▶ [What you should do]: The required output is every record, reproduced exactly.

━━━ Data supplied

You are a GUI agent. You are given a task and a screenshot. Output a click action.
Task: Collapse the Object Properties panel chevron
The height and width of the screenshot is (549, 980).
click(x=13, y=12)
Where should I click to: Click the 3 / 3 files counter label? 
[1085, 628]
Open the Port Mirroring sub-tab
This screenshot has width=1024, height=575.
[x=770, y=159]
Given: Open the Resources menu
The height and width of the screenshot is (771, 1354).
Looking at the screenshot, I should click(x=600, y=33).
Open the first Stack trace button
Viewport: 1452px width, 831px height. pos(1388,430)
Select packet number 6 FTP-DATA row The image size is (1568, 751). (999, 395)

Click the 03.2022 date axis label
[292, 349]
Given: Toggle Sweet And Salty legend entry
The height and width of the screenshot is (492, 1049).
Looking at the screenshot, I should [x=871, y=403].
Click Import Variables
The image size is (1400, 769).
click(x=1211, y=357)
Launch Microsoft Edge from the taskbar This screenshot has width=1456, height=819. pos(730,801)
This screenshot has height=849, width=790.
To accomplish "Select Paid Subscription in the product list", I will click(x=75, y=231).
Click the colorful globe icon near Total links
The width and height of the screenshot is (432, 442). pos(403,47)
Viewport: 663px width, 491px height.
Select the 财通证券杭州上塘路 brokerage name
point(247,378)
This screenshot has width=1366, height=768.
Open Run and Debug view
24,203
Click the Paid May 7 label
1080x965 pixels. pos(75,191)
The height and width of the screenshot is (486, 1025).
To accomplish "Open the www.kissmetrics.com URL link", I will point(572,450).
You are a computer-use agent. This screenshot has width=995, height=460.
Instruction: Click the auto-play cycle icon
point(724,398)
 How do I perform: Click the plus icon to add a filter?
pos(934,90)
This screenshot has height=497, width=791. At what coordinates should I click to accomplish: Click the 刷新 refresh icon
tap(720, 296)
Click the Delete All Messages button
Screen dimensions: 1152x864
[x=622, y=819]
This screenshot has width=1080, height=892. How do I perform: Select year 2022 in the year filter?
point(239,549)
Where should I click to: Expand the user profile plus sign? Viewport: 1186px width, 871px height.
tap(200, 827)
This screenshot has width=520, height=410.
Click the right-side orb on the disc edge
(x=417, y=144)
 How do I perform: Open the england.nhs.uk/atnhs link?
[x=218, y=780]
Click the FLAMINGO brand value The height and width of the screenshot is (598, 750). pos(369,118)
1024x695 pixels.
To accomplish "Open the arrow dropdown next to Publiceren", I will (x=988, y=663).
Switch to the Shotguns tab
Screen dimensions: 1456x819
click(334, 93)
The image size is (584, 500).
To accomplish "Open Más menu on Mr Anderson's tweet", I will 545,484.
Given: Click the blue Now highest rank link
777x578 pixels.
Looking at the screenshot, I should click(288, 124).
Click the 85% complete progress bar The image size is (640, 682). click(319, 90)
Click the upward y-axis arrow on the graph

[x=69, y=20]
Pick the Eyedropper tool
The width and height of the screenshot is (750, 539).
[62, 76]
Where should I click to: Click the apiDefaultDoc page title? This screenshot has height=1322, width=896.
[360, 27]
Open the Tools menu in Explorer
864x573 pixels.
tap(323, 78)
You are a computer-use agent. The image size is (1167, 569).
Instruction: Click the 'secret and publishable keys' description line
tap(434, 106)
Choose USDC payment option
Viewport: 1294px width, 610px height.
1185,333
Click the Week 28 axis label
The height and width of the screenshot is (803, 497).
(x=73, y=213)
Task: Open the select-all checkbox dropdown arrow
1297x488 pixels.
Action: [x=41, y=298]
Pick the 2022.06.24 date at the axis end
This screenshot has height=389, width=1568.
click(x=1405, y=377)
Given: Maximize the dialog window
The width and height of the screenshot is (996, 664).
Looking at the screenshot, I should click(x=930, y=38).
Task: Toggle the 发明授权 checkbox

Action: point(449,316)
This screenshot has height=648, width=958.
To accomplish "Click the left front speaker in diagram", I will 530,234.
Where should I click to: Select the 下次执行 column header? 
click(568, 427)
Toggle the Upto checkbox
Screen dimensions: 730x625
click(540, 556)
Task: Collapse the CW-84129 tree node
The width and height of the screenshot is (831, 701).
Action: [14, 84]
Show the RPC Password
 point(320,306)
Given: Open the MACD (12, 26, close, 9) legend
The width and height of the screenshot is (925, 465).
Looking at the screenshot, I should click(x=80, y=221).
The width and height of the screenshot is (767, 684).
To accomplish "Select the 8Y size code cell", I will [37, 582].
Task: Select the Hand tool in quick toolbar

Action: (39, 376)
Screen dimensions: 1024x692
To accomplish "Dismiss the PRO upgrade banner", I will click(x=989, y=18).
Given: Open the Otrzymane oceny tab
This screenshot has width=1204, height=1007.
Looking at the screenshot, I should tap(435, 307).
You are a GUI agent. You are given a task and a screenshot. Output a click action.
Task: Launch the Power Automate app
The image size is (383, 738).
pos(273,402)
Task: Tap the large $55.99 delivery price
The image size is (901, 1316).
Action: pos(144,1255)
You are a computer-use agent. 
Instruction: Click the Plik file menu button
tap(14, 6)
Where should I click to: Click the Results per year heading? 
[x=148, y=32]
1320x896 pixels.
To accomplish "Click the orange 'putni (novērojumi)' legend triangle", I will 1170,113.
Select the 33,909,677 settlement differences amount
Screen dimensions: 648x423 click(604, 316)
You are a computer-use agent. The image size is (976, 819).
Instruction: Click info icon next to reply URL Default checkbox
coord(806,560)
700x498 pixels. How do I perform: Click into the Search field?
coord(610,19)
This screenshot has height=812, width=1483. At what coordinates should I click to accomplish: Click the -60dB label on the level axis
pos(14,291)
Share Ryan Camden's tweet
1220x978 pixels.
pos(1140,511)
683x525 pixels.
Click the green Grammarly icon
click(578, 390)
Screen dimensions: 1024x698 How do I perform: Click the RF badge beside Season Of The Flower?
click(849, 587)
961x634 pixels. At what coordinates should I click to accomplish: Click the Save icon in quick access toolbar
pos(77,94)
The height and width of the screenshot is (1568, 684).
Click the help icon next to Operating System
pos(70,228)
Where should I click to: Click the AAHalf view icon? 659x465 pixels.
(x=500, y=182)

━━━━━━

▶ [Problem solution]:
You are a GUI agent. You are given a task and a screenshot. Output a click action.
Task: Collapse the Object Properties panel chevron
The height and width of the screenshot is (549, 980).
click(x=13, y=12)
Where should I click to: Click the 3 / 3 files counter label? 
[1085, 628]
Open the Port Mirroring sub-tab
This screenshot has width=1024, height=575.
[x=770, y=159]
Given: Open the Resources menu
The height and width of the screenshot is (771, 1354).
Looking at the screenshot, I should click(x=600, y=33).
Open the first Stack trace button
Viewport: 1452px width, 831px height. pos(1388,430)
Select packet number 6 FTP-DATA row The image size is (1568, 751). (999, 395)

Click the 03.2022 date axis label
[292, 349]
Given: Toggle Sweet And Salty legend entry
The height and width of the screenshot is (492, 1049).
Looking at the screenshot, I should [x=871, y=403].
Click Import Variables
The image size is (1400, 769).
click(x=1211, y=357)
Launch Microsoft Edge from the taskbar This screenshot has width=1456, height=819. pos(730,801)
This screenshot has height=849, width=790.
To accomplish "Select Paid Subscription in the product list", I will click(x=75, y=231).
Click the colorful globe icon near Total links
The width and height of the screenshot is (432, 442). pos(403,47)
Viewport: 663px width, 491px height.
Select the 财通证券杭州上塘路 brokerage name
point(247,378)
This screenshot has width=1366, height=768.
Open Run and Debug view
24,203
Click the Paid May 7 label
1080x965 pixels. pos(75,191)
The height and width of the screenshot is (486, 1025).
To accomplish "Open the www.kissmetrics.com URL link", I will point(572,450).
You are a computer-use agent. This screenshot has width=995, height=460.
Instruction: Click the auto-play cycle icon
point(724,398)
 How do I perform: Click the plus icon to add a filter?
pos(934,90)
This screenshot has height=497, width=791. At what coordinates should I click to accomplish: Click the 刷新 refresh icon
tap(720, 296)
Click the Delete All Messages button
Screen dimensions: 1152x864
[x=622, y=819]
This screenshot has width=1080, height=892. How do I perform: Select year 2022 in the year filter?
point(239,549)
Where should I click to: Expand the user profile plus sign? Viewport: 1186px width, 871px height.
tap(200, 827)
This screenshot has width=520, height=410.
Click the right-side orb on the disc edge
(x=417, y=144)
 How do I perform: Open the england.nhs.uk/atnhs link?
[x=218, y=780]
Click the FLAMINGO brand value The height and width of the screenshot is (598, 750). pos(369,118)
1024x695 pixels.
To accomplish "Open the arrow dropdown next to Publiceren", I will (x=988, y=663).
Switch to the Shotguns tab
Screen dimensions: 1456x819
click(334, 93)
The image size is (584, 500).
To accomplish "Open Más menu on Mr Anderson's tweet", I will 545,484.
Given: Click the blue Now highest rank link
777x578 pixels.
Looking at the screenshot, I should click(288, 124).
Click the 85% complete progress bar The image size is (640, 682). click(319, 90)
Click the upward y-axis arrow on the graph

[x=69, y=20]
Pick the Eyedropper tool
The width and height of the screenshot is (750, 539).
[62, 76]
Where should I click to: Click the apiDefaultDoc page title? This screenshot has height=1322, width=896.
[360, 27]
Open the Tools menu in Explorer
864x573 pixels.
tap(323, 78)
You are a computer-use agent. The image size is (1167, 569).
Instruction: Click the 'secret and publishable keys' description line
tap(434, 106)
Choose USDC payment option
Viewport: 1294px width, 610px height.
1185,333
Click the Week 28 axis label
The height and width of the screenshot is (803, 497).
(x=73, y=213)
Task: Open the select-all checkbox dropdown arrow
1297x488 pixels.
Action: [x=41, y=298]
Pick the 2022.06.24 date at the axis end
This screenshot has height=389, width=1568.
click(x=1405, y=377)
Given: Maximize the dialog window
The width and height of the screenshot is (996, 664).
Looking at the screenshot, I should click(x=930, y=38).
Task: Toggle the 发明授权 checkbox

Action: point(449,316)
This screenshot has height=648, width=958.
To accomplish "Click the left front speaker in diagram", I will 530,234.
Where should I click to: Select the 下次执行 column header? 
click(568, 427)
Toggle the Upto checkbox
Screen dimensions: 730x625
click(540, 556)
Task: Collapse the CW-84129 tree node
The width and height of the screenshot is (831, 701).
Action: [14, 84]
Show the RPC Password
 point(320,306)
Given: Open the MACD (12, 26, close, 9) legend
The width and height of the screenshot is (925, 465).
Looking at the screenshot, I should click(x=80, y=221).
The width and height of the screenshot is (767, 684).
To accomplish "Select the 8Y size code cell", I will [37, 582].
Task: Select the Hand tool in quick toolbar

Action: (39, 376)
Screen dimensions: 1024x692
To accomplish "Dismiss the PRO upgrade banner", I will click(x=989, y=18).
Given: Open the Otrzymane oceny tab
This screenshot has width=1204, height=1007.
Looking at the screenshot, I should tap(435, 307).
You are a GUI agent. You are given a task and a screenshot. Output a click action.
Task: Launch the Power Automate app
The image size is (383, 738).
pos(273,402)
Task: Tap the large $55.99 delivery price
The image size is (901, 1316).
Action: pos(144,1255)
You are a computer-use agent. 
Instruction: Click the Plik file menu button
tap(14, 6)
Where should I click to: Click the Results per year heading? 
[x=148, y=32]
1320x896 pixels.
To accomplish "Click the orange 'putni (novērojumi)' legend triangle", I will 1170,113.
Select the 33,909,677 settlement differences amount
Screen dimensions: 648x423 click(604, 316)
You are a computer-use agent. The image size is (976, 819).
Instruction: Click info icon next to reply URL Default checkbox
coord(806,560)
700x498 pixels. How do I perform: Click into the Search field?
coord(610,19)
This screenshot has height=812, width=1483. At what coordinates should I click to accomplish: Click the -60dB label on the level axis
pos(14,291)
Share Ryan Camden's tweet
1220x978 pixels.
pos(1140,511)
683x525 pixels.
Click the green Grammarly icon
click(578, 390)
Screen dimensions: 1024x698 How do I perform: Click the RF badge beside Season Of The Flower?
click(849, 587)
961x634 pixels. At what coordinates should I click to accomplish: Click the Save icon in quick access toolbar
pos(77,94)
The height and width of the screenshot is (1568, 684).
Click the help icon next to Operating System
pos(70,228)
Where should I click to: Click the AAHalf view icon? 659x465 pixels.
(x=500, y=182)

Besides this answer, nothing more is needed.